* **Task prompt**
An exact retyping of every record is required.

* **Stored data entries**

----------------------------------------

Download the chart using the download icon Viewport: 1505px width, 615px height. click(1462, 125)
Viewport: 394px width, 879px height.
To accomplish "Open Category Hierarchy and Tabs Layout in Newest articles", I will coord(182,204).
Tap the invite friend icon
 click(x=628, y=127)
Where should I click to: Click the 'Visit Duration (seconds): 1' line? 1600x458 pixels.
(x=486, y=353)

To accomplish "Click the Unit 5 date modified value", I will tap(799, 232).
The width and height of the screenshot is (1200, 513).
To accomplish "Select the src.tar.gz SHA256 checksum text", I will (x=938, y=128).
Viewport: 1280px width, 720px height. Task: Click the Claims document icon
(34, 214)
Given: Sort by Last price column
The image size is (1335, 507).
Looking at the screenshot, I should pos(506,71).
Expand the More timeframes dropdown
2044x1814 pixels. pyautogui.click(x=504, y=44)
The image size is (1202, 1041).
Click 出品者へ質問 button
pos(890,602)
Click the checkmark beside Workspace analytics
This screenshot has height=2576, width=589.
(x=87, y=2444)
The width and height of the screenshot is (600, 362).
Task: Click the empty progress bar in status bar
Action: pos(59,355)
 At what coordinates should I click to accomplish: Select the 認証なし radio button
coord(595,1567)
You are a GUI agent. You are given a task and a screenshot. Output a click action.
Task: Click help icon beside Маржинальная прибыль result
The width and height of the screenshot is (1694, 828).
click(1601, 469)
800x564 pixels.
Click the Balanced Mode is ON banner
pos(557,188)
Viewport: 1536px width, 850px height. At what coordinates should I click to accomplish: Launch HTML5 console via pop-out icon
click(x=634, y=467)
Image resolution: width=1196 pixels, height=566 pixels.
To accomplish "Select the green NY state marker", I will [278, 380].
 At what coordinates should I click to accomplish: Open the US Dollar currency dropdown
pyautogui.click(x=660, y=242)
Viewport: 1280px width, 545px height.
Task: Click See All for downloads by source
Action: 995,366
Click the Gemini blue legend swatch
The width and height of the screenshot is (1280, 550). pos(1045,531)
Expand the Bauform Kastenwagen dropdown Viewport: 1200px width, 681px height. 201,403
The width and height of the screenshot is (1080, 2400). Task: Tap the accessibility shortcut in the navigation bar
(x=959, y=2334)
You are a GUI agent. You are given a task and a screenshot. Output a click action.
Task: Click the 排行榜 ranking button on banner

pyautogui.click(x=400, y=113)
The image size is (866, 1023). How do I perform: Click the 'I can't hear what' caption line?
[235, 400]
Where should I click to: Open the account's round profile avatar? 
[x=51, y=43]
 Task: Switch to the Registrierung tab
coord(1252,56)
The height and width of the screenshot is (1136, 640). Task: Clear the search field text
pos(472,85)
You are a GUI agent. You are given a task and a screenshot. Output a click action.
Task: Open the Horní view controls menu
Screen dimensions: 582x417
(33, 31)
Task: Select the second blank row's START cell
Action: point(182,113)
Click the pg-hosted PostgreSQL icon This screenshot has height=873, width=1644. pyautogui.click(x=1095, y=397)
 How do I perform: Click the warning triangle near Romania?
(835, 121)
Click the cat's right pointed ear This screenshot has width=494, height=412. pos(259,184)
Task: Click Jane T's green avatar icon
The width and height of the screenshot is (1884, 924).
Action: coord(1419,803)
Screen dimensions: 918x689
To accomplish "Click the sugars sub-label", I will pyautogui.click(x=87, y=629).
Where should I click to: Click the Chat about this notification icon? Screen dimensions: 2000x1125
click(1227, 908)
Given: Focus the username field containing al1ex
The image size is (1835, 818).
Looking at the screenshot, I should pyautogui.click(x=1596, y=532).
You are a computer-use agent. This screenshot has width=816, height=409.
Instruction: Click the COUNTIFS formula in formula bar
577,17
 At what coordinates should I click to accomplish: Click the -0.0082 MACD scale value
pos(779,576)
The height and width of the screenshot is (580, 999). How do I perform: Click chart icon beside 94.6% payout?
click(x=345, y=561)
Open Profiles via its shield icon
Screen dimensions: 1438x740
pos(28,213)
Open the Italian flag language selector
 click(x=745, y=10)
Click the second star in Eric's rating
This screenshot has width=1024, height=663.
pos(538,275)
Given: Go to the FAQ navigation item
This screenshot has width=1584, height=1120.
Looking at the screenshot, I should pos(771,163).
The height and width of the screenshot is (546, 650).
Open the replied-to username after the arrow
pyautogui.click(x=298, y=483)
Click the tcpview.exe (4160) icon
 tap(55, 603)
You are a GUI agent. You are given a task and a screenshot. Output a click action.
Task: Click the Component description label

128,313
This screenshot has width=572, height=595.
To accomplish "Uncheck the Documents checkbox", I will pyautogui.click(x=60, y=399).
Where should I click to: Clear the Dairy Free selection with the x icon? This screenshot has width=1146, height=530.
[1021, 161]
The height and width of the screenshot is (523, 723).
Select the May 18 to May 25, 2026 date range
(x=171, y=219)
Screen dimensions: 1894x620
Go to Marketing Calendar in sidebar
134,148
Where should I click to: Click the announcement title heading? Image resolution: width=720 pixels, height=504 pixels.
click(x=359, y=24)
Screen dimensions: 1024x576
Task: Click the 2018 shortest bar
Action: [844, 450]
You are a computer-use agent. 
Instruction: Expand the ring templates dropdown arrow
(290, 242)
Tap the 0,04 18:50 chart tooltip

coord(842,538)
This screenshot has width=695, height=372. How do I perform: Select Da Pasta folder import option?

----------------------------------------

* **Solved problem**
Download the chart using the download icon Viewport: 1505px width, 615px height. click(1462, 125)
Viewport: 394px width, 879px height.
To accomplish "Open Category Hierarchy and Tabs Layout in Newest articles", I will coord(182,204).
Tap the invite friend icon
 click(x=628, y=127)
Where should I click to: Click the 'Visit Duration (seconds): 1' line? 1600x458 pixels.
(x=486, y=353)

To accomplish "Click the Unit 5 date modified value", I will tap(799, 232).
The width and height of the screenshot is (1200, 513).
To accomplish "Select the src.tar.gz SHA256 checksum text", I will (x=938, y=128).
Viewport: 1280px width, 720px height. Task: Click the Claims document icon
(34, 214)
Given: Sort by Last price column
The image size is (1335, 507).
Looking at the screenshot, I should pos(506,71).
Expand the More timeframes dropdown
2044x1814 pixels. pyautogui.click(x=504, y=44)
The image size is (1202, 1041).
Click 出品者へ質問 button
pos(890,602)
Click the checkmark beside Workspace analytics
This screenshot has height=2576, width=589.
(x=87, y=2444)
The width and height of the screenshot is (600, 362).
Task: Click the empty progress bar in status bar
Action: pos(59,355)
 At what coordinates should I click to accomplish: Select the 認証なし radio button
coord(595,1567)
You are a GUI agent. You are given a task and a screenshot. Output a click action.
Task: Click help icon beside Маржинальная прибыль result
The width and height of the screenshot is (1694, 828).
click(1601, 469)
800x564 pixels.
Click the Balanced Mode is ON banner
pos(557,188)
Viewport: 1536px width, 850px height. At what coordinates should I click to accomplish: Launch HTML5 console via pop-out icon
click(x=634, y=467)
Image resolution: width=1196 pixels, height=566 pixels.
To accomplish "Select the green NY state marker", I will [278, 380].
 At what coordinates should I click to accomplish: Open the US Dollar currency dropdown
pyautogui.click(x=660, y=242)
Viewport: 1280px width, 545px height.
Task: Click See All for downloads by source
Action: 995,366
Click the Gemini blue legend swatch
The width and height of the screenshot is (1280, 550). pos(1045,531)
Expand the Bauform Kastenwagen dropdown Viewport: 1200px width, 681px height. 201,403
The width and height of the screenshot is (1080, 2400). Task: Tap the accessibility shortcut in the navigation bar
(x=959, y=2334)
You are a GUI agent. You are given a task and a screenshot. Output a click action.
Task: Click the 排行榜 ranking button on banner

pyautogui.click(x=400, y=113)
The image size is (866, 1023). How do I perform: Click the 'I can't hear what' caption line?
[235, 400]
Where should I click to: Open the account's round profile avatar? 
[x=51, y=43]
 Task: Switch to the Registrierung tab
coord(1252,56)
The height and width of the screenshot is (1136, 640). Task: Clear the search field text
pos(472,85)
You are a GUI agent. You are given a task and a screenshot. Output a click action.
Task: Open the Horní view controls menu
Screen dimensions: 582x417
(33, 31)
Task: Select the second blank row's START cell
Action: point(182,113)
Click the pg-hosted PostgreSQL icon This screenshot has height=873, width=1644. pyautogui.click(x=1095, y=397)
 How do I perform: Click the warning triangle near Romania?
(835, 121)
Click the cat's right pointed ear This screenshot has width=494, height=412. pos(259,184)
Task: Click Jane T's green avatar icon
The width and height of the screenshot is (1884, 924).
Action: coord(1419,803)
Screen dimensions: 918x689
To accomplish "Click the sugars sub-label", I will pyautogui.click(x=87, y=629).
Where should I click to: Click the Chat about this notification icon? Screen dimensions: 2000x1125
click(1227, 908)
Given: Focus the username field containing al1ex
The image size is (1835, 818).
Looking at the screenshot, I should pyautogui.click(x=1596, y=532).
You are a computer-use agent. This screenshot has width=816, height=409.
Instruction: Click the COUNTIFS formula in formula bar
577,17
 At what coordinates should I click to accomplish: Click the -0.0082 MACD scale value
pos(779,576)
The height and width of the screenshot is (580, 999). How do I perform: Click chart icon beside 94.6% payout?
click(x=345, y=561)
Open Profiles via its shield icon
Screen dimensions: 1438x740
pos(28,213)
Open the Italian flag language selector
 click(x=745, y=10)
Click the second star in Eric's rating
This screenshot has width=1024, height=663.
pos(538,275)
Given: Go to the FAQ navigation item
This screenshot has width=1584, height=1120.
Looking at the screenshot, I should pos(771,163).
The height and width of the screenshot is (546, 650).
Open the replied-to username after the arrow
pyautogui.click(x=298, y=483)
Click the tcpview.exe (4160) icon
 tap(55, 603)
You are a GUI agent. You are given a task and a screenshot. Output a click action.
Task: Click the Component description label

128,313
This screenshot has width=572, height=595.
To accomplish "Uncheck the Documents checkbox", I will pyautogui.click(x=60, y=399).
Where should I click to: Clear the Dairy Free selection with the x icon? This screenshot has width=1146, height=530.
[1021, 161]
The height and width of the screenshot is (523, 723).
Select the May 18 to May 25, 2026 date range
(x=171, y=219)
Screen dimensions: 1894x620
Go to Marketing Calendar in sidebar
134,148
Where should I click to: Click the announcement title heading? Image resolution: width=720 pixels, height=504 pixels.
click(x=359, y=24)
Screen dimensions: 1024x576
Task: Click the 2018 shortest bar
Action: [844, 450]
You are a computer-use agent. 
Instruction: Expand the ring templates dropdown arrow
(290, 242)
Tap the 0,04 18:50 chart tooltip

coord(842,538)
This screenshot has width=695, height=372. How do I perform: Select Da Pasta folder import option?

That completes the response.